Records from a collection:
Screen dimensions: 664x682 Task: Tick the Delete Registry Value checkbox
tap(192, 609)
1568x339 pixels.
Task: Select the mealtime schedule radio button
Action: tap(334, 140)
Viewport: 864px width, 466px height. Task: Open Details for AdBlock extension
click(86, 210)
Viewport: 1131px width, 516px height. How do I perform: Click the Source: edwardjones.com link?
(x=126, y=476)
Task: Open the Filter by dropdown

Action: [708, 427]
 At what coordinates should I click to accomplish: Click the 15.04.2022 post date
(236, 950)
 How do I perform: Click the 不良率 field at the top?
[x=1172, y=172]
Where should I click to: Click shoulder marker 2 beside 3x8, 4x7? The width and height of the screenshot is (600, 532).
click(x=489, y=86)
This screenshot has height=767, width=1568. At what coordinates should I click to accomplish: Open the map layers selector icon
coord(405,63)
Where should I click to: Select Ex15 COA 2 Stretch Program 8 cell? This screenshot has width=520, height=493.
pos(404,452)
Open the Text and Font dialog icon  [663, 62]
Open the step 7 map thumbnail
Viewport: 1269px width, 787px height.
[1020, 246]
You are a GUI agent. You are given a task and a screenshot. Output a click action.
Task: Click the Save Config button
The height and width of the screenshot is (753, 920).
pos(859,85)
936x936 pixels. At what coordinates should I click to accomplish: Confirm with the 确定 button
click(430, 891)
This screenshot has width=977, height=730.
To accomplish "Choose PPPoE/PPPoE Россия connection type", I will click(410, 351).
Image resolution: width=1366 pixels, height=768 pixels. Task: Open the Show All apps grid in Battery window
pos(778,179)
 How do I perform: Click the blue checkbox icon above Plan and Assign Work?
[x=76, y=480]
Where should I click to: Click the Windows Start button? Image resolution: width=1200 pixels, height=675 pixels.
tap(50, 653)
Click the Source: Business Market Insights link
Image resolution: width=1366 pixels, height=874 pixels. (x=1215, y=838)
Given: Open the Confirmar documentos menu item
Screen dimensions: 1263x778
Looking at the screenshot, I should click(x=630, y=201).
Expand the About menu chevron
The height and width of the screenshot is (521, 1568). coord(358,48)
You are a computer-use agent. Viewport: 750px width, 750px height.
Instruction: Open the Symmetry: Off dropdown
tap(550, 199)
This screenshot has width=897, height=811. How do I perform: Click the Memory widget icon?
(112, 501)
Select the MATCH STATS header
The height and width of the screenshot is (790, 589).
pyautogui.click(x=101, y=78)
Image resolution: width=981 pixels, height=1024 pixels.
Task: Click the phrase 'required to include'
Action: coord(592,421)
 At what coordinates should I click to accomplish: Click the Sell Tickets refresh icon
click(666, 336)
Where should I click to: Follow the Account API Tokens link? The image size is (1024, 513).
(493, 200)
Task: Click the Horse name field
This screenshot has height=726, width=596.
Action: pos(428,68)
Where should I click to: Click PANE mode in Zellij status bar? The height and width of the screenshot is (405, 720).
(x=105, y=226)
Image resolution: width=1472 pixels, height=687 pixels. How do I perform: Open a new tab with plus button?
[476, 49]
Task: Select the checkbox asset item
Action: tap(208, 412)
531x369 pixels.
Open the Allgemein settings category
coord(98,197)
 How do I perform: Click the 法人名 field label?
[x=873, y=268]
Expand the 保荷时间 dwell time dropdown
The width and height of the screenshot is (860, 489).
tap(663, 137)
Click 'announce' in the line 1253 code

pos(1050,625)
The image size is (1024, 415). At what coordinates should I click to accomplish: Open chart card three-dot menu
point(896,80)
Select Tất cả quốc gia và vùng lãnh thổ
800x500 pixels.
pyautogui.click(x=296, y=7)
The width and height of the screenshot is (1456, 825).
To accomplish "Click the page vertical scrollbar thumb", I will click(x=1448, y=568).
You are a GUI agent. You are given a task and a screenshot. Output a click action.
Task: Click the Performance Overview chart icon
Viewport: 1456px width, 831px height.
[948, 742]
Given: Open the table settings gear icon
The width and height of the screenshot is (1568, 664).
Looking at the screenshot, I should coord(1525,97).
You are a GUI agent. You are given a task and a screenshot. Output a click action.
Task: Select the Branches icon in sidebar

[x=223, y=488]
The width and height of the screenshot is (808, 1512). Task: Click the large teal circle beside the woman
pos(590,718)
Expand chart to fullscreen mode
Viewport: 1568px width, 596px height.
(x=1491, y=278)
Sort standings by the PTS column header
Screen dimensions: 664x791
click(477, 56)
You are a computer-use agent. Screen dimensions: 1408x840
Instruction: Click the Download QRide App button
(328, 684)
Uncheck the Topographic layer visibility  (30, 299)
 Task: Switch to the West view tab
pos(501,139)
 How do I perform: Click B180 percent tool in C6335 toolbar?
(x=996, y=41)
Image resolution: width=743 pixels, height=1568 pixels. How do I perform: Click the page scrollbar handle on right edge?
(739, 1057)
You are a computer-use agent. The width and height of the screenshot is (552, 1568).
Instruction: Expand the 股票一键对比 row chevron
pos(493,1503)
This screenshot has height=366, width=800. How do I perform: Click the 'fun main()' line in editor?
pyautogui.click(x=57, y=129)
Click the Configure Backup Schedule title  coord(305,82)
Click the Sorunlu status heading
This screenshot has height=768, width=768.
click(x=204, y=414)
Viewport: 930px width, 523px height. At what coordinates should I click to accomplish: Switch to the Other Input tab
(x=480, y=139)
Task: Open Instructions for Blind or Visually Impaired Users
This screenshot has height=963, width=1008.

» **Activity**
Print all the data exactly.

» **Written solution**
Screen dimensions: 664x682 Task: Tick the Delete Registry Value checkbox
tap(192, 609)
1568x339 pixels.
Task: Select the mealtime schedule radio button
Action: tap(334, 140)
Viewport: 864px width, 466px height. Task: Open Details for AdBlock extension
click(86, 210)
Viewport: 1131px width, 516px height. How do I perform: Click the Source: edwardjones.com link?
(x=126, y=476)
Task: Open the Filter by dropdown

Action: [708, 427]
 At what coordinates should I click to accomplish: Click the 15.04.2022 post date
(236, 950)
 How do I perform: Click the 不良率 field at the top?
[x=1172, y=172]
Where should I click to: Click shoulder marker 2 beside 3x8, 4x7? The width and height of the screenshot is (600, 532).
click(x=489, y=86)
This screenshot has height=767, width=1568. At what coordinates should I click to accomplish: Open the map layers selector icon
coord(405,63)
Where should I click to: Select Ex15 COA 2 Stretch Program 8 cell? This screenshot has width=520, height=493.
pos(404,452)
Open the Text and Font dialog icon  [663, 62]
Open the step 7 map thumbnail
Viewport: 1269px width, 787px height.
[1020, 246]
You are a GUI agent. You are given a task and a screenshot. Output a click action.
Task: Click the Save Config button
The height and width of the screenshot is (753, 920).
pos(859,85)
936x936 pixels. At what coordinates should I click to accomplish: Confirm with the 确定 button
click(430, 891)
This screenshot has width=977, height=730.
To accomplish "Choose PPPoE/PPPoE Россия connection type", I will click(410, 351).
Image resolution: width=1366 pixels, height=768 pixels. Task: Open the Show All apps grid in Battery window
pos(778,179)
 How do I perform: Click the blue checkbox icon above Plan and Assign Work?
[x=76, y=480]
Where should I click to: Click the Windows Start button? Image resolution: width=1200 pixels, height=675 pixels.
tap(50, 653)
Click the Source: Business Market Insights link
Image resolution: width=1366 pixels, height=874 pixels. (x=1215, y=838)
Given: Open the Confirmar documentos menu item
Screen dimensions: 1263x778
Looking at the screenshot, I should click(x=630, y=201).
Expand the About menu chevron
The height and width of the screenshot is (521, 1568). coord(358,48)
You are a computer-use agent. Viewport: 750px width, 750px height.
Instruction: Open the Symmetry: Off dropdown
tap(550, 199)
This screenshot has width=897, height=811. How do I perform: Click the Memory widget icon?
(112, 501)
Select the MATCH STATS header
The height and width of the screenshot is (790, 589).
pyautogui.click(x=101, y=78)
Image resolution: width=981 pixels, height=1024 pixels.
Task: Click the phrase 'required to include'
Action: coord(592,421)
 At what coordinates should I click to accomplish: Click the Sell Tickets refresh icon
click(666, 336)
Where should I click to: Follow the Account API Tokens link? The image size is (1024, 513).
(493, 200)
Task: Click the Horse name field
This screenshot has height=726, width=596.
Action: pos(428,68)
Where should I click to: Click PANE mode in Zellij status bar? The height and width of the screenshot is (405, 720).
(x=105, y=226)
Image resolution: width=1472 pixels, height=687 pixels. How do I perform: Open a new tab with plus button?
[476, 49]
Task: Select the checkbox asset item
Action: tap(208, 412)
531x369 pixels.
Open the Allgemein settings category
coord(98,197)
 How do I perform: Click the 法人名 field label?
[x=873, y=268]
Expand the 保荷时间 dwell time dropdown
The width and height of the screenshot is (860, 489).
tap(663, 137)
Click 'announce' in the line 1253 code

pos(1050,625)
The image size is (1024, 415). At what coordinates should I click to accomplish: Open chart card three-dot menu
point(896,80)
Select Tất cả quốc gia và vùng lãnh thổ
800x500 pixels.
pyautogui.click(x=296, y=7)
The width and height of the screenshot is (1456, 825).
To accomplish "Click the page vertical scrollbar thumb", I will click(x=1448, y=568).
You are a GUI agent. You are given a task and a screenshot. Output a click action.
Task: Click the Performance Overview chart icon
Viewport: 1456px width, 831px height.
[948, 742]
Given: Open the table settings gear icon
The width and height of the screenshot is (1568, 664).
Looking at the screenshot, I should coord(1525,97).
You are a GUI agent. You are given a task and a screenshot. Output a click action.
Task: Select the Branches icon in sidebar

[x=223, y=488]
The width and height of the screenshot is (808, 1512). Task: Click the large teal circle beside the woman
pos(590,718)
Expand chart to fullscreen mode
Viewport: 1568px width, 596px height.
(x=1491, y=278)
Sort standings by the PTS column header
Screen dimensions: 664x791
click(477, 56)
You are a computer-use agent. Screen dimensions: 1408x840
Instruction: Click the Download QRide App button
(328, 684)
Uncheck the Topographic layer visibility  (30, 299)
 Task: Switch to the West view tab
pos(501,139)
 How do I perform: Click B180 percent tool in C6335 toolbar?
(x=996, y=41)
Image resolution: width=743 pixels, height=1568 pixels. How do I perform: Click the page scrollbar handle on right edge?
(739, 1057)
You are a computer-use agent. The width and height of the screenshot is (552, 1568).
Instruction: Expand the 股票一键对比 row chevron
pos(493,1503)
This screenshot has height=366, width=800. How do I perform: Click the 'fun main()' line in editor?
pyautogui.click(x=57, y=129)
Click the Configure Backup Schedule title  coord(305,82)
Click the Sorunlu status heading
This screenshot has height=768, width=768.
click(x=204, y=414)
Viewport: 930px width, 523px height. At what coordinates should I click to accomplish: Switch to the Other Input tab
(x=480, y=139)
Task: Open Instructions for Blind or Visually Impaired Users
This screenshot has height=963, width=1008.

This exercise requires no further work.